I am authorized to state that Presiding Judge McMurray and Judge Andrews join in this dissent.
Stephen R. Yekel, for appellant.
1  In Ashley v. State, 261 Ga. 488 (405 SE2d 657) (1991), the reservation of a right to appeal was acted on by the Supreme Court on the following record. An "entry of guilty plea" form contained a handwritten statement that defendant "reserv[es] right to appeal order admitting his custodial statements." Although signed by the prosecuting attorney, defense counsel and the defendant, and by the clerk as having been filed, no express acceptance by the court was shown on the face of that document or elsewhere. The record on appeal did not contain a transcript of the guilty plea proceeding.

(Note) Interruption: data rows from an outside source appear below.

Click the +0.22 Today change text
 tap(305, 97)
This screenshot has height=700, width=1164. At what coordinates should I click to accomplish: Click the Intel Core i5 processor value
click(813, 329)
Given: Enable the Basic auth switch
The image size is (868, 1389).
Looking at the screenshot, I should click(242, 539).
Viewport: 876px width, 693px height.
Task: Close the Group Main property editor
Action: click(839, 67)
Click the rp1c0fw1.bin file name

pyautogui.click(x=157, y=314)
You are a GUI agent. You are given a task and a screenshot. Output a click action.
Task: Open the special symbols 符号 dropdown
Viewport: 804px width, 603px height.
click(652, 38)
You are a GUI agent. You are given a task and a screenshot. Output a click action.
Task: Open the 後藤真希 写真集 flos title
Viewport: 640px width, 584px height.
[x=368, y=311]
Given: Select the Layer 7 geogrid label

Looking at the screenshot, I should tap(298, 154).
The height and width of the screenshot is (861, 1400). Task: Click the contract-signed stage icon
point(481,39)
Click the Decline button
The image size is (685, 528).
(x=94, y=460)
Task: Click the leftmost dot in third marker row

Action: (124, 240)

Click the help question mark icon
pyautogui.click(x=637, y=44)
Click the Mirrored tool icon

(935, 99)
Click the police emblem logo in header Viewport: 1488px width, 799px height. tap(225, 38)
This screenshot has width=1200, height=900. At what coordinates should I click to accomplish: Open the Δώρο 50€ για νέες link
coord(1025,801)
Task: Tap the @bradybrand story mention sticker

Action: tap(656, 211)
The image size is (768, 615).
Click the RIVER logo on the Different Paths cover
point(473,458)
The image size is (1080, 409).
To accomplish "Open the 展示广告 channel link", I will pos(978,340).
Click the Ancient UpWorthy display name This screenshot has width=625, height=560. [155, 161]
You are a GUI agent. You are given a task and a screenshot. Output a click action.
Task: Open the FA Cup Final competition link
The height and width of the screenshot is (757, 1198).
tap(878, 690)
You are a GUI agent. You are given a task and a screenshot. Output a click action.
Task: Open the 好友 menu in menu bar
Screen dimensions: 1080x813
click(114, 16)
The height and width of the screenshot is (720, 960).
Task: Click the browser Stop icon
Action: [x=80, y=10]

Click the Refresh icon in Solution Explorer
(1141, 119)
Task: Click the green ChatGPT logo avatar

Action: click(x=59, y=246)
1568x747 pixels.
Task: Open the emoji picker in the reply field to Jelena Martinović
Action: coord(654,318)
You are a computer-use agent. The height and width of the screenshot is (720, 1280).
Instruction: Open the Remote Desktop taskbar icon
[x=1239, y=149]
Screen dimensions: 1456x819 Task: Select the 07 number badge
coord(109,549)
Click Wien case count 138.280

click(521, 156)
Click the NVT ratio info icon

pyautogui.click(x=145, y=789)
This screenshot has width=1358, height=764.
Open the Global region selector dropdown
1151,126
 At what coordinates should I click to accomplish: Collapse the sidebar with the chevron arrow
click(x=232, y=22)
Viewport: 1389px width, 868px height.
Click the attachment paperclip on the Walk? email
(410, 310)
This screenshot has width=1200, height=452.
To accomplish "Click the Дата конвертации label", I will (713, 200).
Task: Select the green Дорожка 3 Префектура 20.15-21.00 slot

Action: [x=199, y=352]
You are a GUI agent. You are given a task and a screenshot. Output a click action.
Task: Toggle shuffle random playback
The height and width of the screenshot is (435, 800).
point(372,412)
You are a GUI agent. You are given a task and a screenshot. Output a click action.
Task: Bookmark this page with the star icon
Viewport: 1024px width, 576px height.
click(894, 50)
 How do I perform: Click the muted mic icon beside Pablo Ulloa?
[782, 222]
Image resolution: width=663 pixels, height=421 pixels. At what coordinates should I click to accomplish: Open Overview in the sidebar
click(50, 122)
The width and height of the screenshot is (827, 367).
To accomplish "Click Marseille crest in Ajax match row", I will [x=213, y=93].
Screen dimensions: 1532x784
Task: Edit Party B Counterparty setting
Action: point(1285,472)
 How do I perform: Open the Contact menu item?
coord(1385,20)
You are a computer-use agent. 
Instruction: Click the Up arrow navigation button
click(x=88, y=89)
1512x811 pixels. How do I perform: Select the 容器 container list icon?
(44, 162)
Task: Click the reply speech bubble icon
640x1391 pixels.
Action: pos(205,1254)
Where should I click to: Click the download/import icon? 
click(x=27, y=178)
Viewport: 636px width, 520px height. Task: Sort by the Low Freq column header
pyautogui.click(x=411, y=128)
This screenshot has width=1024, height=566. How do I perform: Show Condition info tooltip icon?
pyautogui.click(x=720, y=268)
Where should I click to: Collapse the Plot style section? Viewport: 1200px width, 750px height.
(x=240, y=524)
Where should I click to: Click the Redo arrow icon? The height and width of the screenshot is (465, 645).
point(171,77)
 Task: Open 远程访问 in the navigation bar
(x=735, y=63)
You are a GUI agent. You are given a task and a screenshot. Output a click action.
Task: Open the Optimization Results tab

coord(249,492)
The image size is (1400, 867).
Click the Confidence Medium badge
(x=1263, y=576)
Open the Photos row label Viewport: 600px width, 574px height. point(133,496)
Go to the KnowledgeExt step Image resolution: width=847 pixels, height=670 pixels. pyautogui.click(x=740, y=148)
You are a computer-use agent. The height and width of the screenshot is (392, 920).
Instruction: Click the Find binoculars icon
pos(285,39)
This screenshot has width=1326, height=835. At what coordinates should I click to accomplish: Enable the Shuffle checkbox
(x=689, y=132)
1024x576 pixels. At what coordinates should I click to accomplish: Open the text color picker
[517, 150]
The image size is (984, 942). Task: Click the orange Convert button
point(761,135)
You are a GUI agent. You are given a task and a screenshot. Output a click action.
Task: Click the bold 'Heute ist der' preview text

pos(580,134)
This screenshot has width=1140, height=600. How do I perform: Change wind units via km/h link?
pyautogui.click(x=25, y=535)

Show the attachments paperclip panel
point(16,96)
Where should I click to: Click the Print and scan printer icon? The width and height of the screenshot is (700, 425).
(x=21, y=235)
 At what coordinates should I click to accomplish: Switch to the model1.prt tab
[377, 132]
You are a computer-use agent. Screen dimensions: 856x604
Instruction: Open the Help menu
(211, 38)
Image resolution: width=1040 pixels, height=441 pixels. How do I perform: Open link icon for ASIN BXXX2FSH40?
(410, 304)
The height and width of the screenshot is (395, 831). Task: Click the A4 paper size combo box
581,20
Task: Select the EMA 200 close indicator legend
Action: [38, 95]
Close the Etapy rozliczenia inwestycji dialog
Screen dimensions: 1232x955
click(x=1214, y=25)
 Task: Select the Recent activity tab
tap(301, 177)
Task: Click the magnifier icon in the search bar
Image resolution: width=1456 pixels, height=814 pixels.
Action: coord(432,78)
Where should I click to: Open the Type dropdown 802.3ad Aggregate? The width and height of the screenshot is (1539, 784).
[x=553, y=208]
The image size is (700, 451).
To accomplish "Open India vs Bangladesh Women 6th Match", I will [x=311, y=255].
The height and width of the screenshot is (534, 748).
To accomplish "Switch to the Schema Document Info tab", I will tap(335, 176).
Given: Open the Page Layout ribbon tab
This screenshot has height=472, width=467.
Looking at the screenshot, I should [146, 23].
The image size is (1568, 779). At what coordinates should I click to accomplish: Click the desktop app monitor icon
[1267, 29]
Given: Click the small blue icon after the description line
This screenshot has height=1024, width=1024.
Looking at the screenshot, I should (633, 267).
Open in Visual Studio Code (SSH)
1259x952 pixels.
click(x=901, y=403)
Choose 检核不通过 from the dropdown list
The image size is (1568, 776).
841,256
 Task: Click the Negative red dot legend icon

2  Blackledge v. Perry, 417 U. S. 21 (94 SC 2098, 40 LE2d 628) (1974), is explicitly based on the Due Process Clause of the Fourteenth Amendment and expressly not on the Double Jeopardy Clause. That is, North Carolina's attempt to try Perry on a felony assault charge when he was entitled to a trial de novo on a misdemeanor assault charge violated due process because the state had first chosen the less serious charge and could not switch to a more serious charge in a higher court just because defendant elected to go there for trial of the lesser charge. The distinction the Court made is that "[t]he very initiation of the proceedings against him in the Superior Court thus operated to deny him due process of law." Supra at 30-31. In footnote 8 the Court refers to "the very institution of the felony indictment."A federal double jeopardy claim was held to survive a guilty plea in Menna v. New York, 423 U. S. 61 (96 SC 241, 46 LE2d 195) (1975). The reason is that the United States Constitution precludes a state from "haling a defendant into court on a charge" for which he has already pleaded guilty and been punished. The court cautioned, however: "We do not hold that a double jeopardy claim may never be waived." Id. at 63, fn. 2. In Georgia, double jeopardy concerns exceed those of the Fifth Amendment, and might be waived by the unconditional guilty plea, at least insofar as the federal constitution is concerned.